Bei der Neuwahl werden die drei gescheiterten Matadore der gescheiterten Ampelregierung wieder als Kanzler- und Spitzenkandidaten antreten, obwohl alle drei, insbesondere Scholz und Lindner, aber auch Habeck Verantwortung tragen für das monatelange Gewürge der Koalition und deren schließliches Ende. Wie wollen sie da einen Neuanfang verkörpern? Also müssen und werden die Wähler eine Antwort geben. Und die wird für sie nicht schön sein.
Warum es dann nicht wie weiland Rufolf Seiters halten und von sich aus gehen, bevor es zu spät ist? Und die Bürger noch mehr Vertrauen in die politische Klasse verlieren? Nein, man soll keine falschen Hoffnungen hegen. Das habe ich mir für 2025 wieder mal vorgenommen. Ganz fest.
Ludwig Greven ist freier Journalist und Autor. Er war Korrespondent der Nachrichtenagentur Reuters, Politikchef der „Woche“ und politischer Autor bei zeit-online. Er schreibt v.a. für „Politik & Kultur“ des Deutschen Kulturrats und die christliche Zeitschrift „Publik-Forum“.
Wenn man sich wirklich vorbildliche Rücktritte anschauen will, könnte ich den von Henning Voscherau empfehlen. Nachdem er bei der Hamurger Wahl 1997 „nur“ 36 Prozent gewinnen konnte und ganze 4 Prozentpunkte verloren hatte, übernahm er die Verantwortung für die „Wahlniederlage“ und trat zurück. Er hätte sich ohne weiteres zum Ersten Bürgermeister wählen lassen können. Eine Mehrheit hätte er gehabt.
■ ■ ■
_ZU ERLEDIGENDE AUFGABEN_
- 1) Gib aus dem Text über politische Rücktritte wortgetreu alles von „Bei der Neuwahl“ bis hinunter zu „nicht schön sein.“ aus.
- 2) Beantworte anhand des Textes über politische Rücktritte:
(a) Welche zwei Politiker tragen laut Text insbesondere Verantwortung für das Gewürge der Koalition?
(b) Für welche Nachrichtenagentur war Ludwig Greven Korrespondent?
(c) Wie viel Prozent gewann Henning Voscherau bei der Wahl 1997?
Die anschließenden Einträge stehen für sich und gehören nicht zum Text.

[Gesammelte Dateneinträge]
■ ■ ■
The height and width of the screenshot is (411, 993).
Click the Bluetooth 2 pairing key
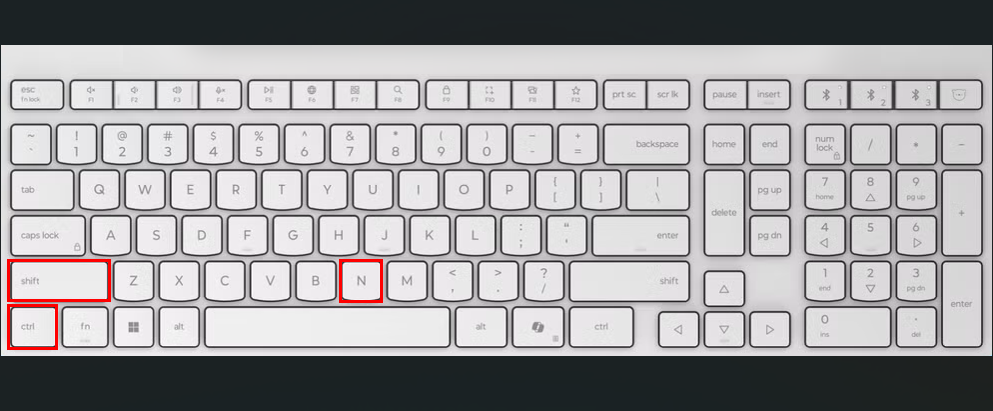click(x=871, y=94)
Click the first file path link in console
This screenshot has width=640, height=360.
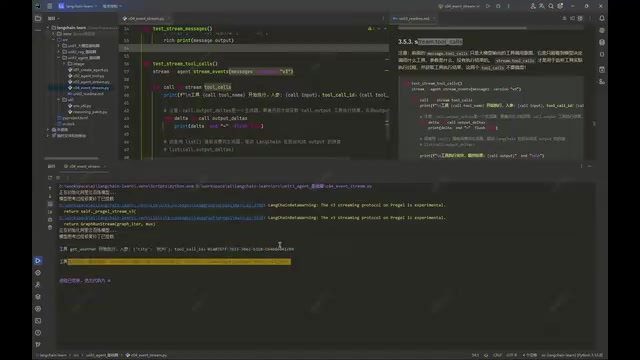[x=162, y=205]
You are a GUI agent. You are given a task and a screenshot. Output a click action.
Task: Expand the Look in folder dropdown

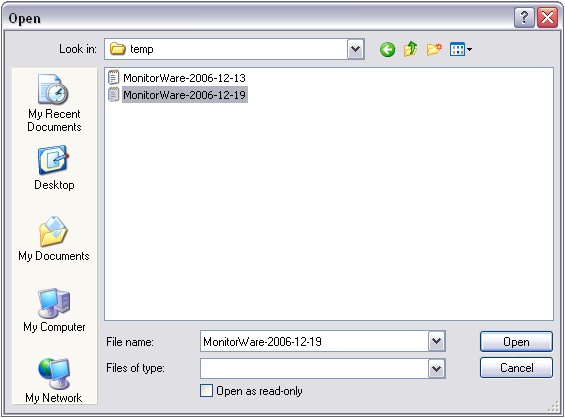pos(356,49)
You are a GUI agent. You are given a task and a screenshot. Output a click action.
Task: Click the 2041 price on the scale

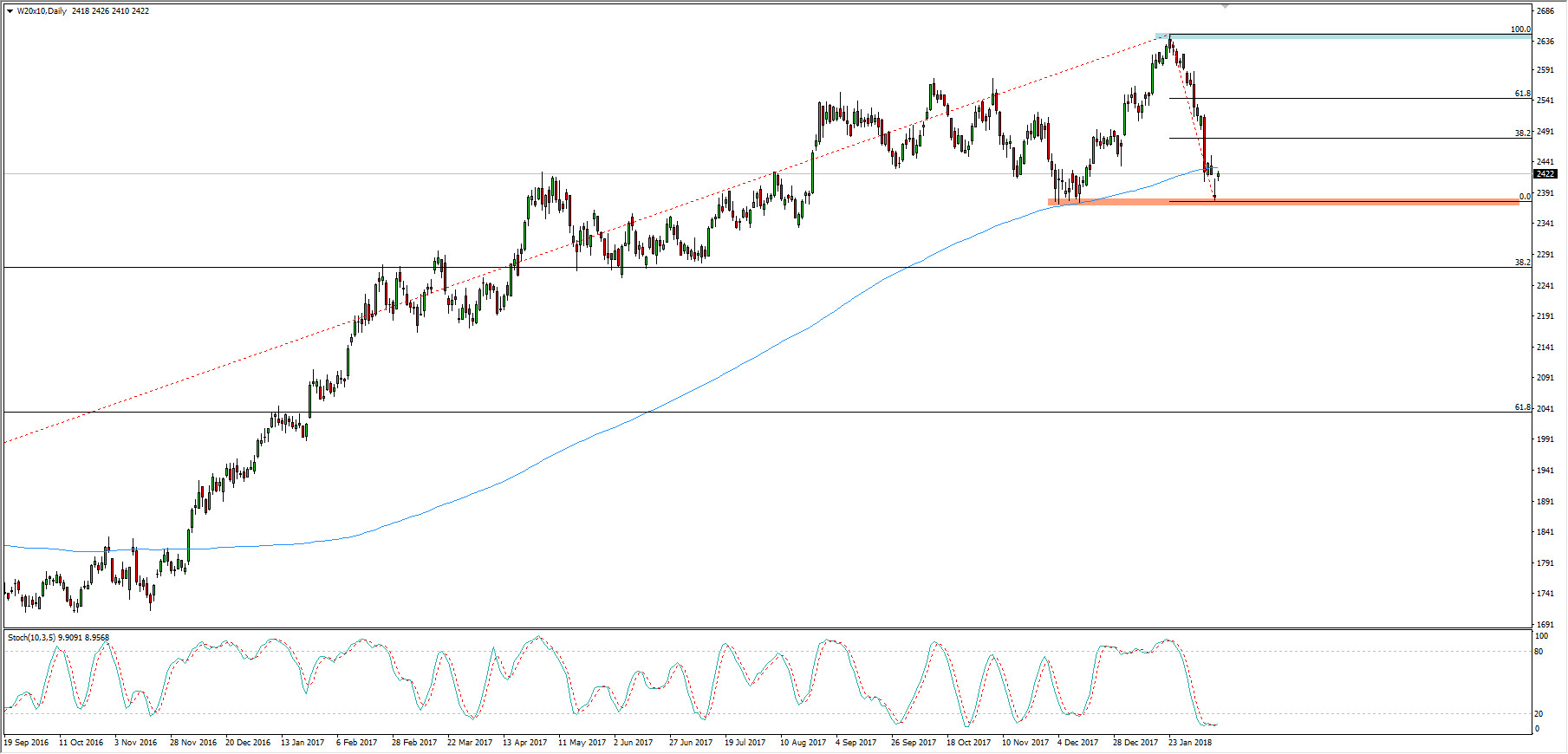click(1545, 409)
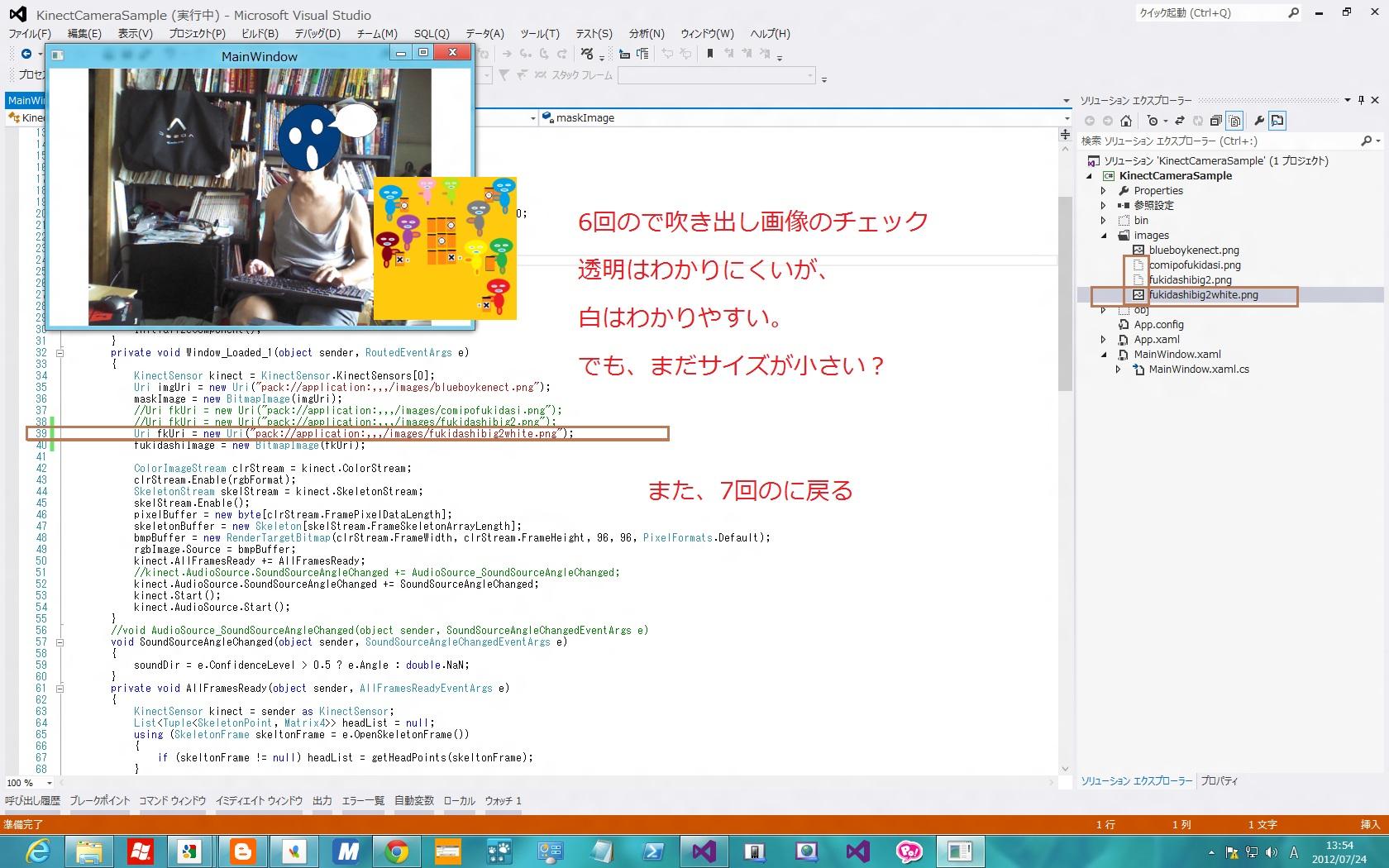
■ ■ ■
_ERGEBNISSE JE AUFGABE_
- 1)
Bei der Neuwahl werden die drei gescheiterten Matadore der gescheiterten Ampelregierung wieder als Kanzler- und Spitzenkandidaten antreten, obwohl alle drei, insbesondere Scholz und Lindner, aber auch Habeck Verantwortung tragen für das monatelange Gewürge der Koalition und deren schließliches Ende. Wie wollen sie da einen Neuanfang verkörpern? Also müssen und werden die Wähler eine Antwort geben. Und die wird für sie nicht schön sein.

- 2)
(a) Scholz und Lindner
(b) Reuters
(c) 36 Prozent